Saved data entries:
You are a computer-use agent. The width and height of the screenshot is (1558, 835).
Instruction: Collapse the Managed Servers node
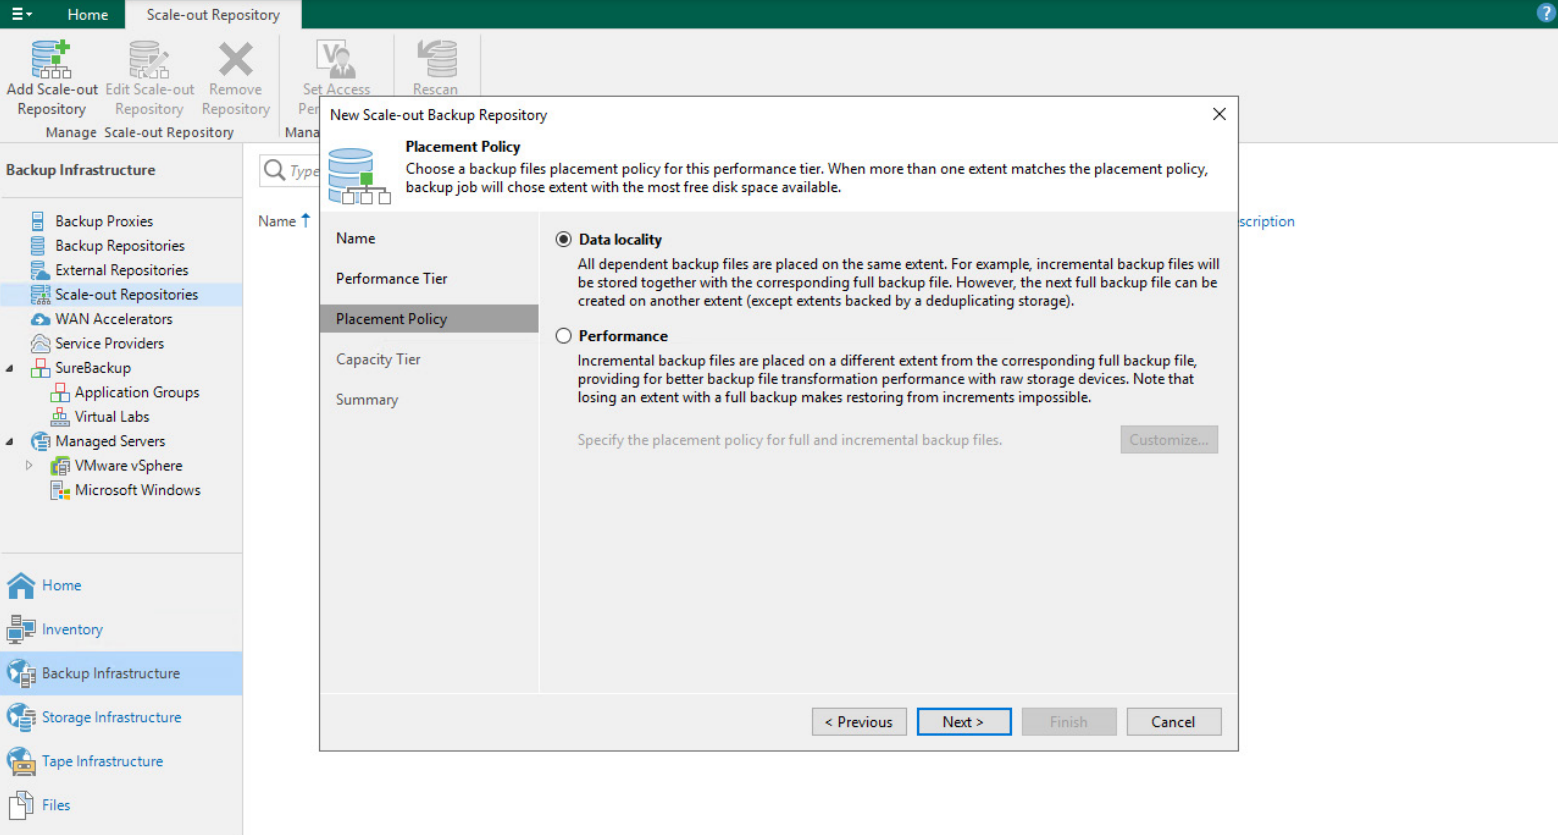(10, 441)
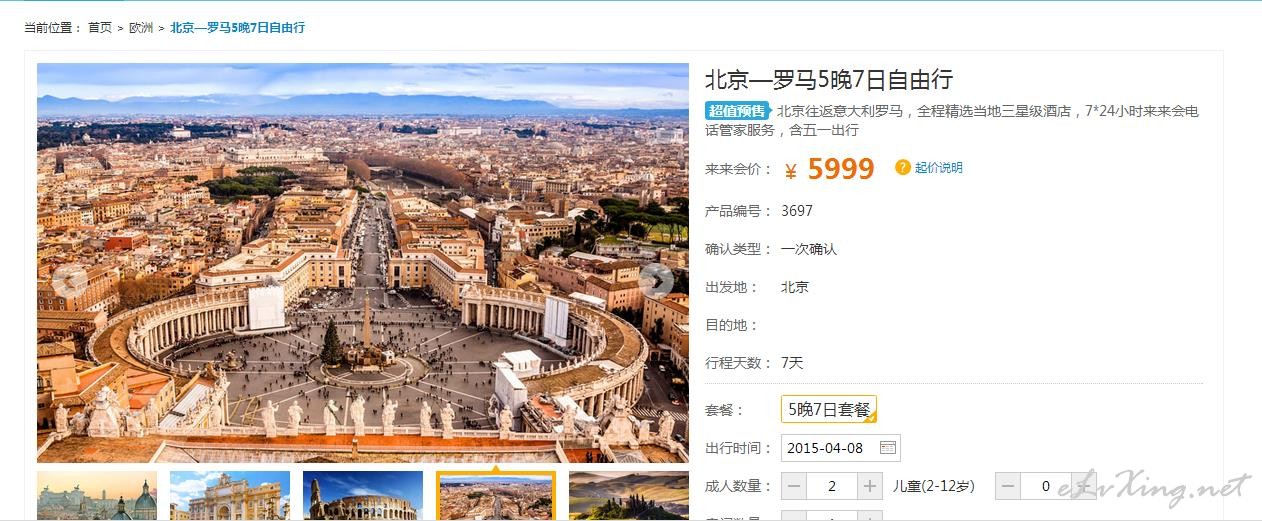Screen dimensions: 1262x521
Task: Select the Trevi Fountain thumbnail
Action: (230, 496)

--- Aim of the exercise ---
An exact reproduction of the data is needed, with no pictures included.

--- Answer below ---
You are a computer-use agent. The width and height of the screenshot is (1558, 835).
Instruction: Collapse the Managed Servers node
(10, 441)
Screen dimensions: 1262x521
Task: Select the Trevi Fountain thumbnail
Action: (230, 496)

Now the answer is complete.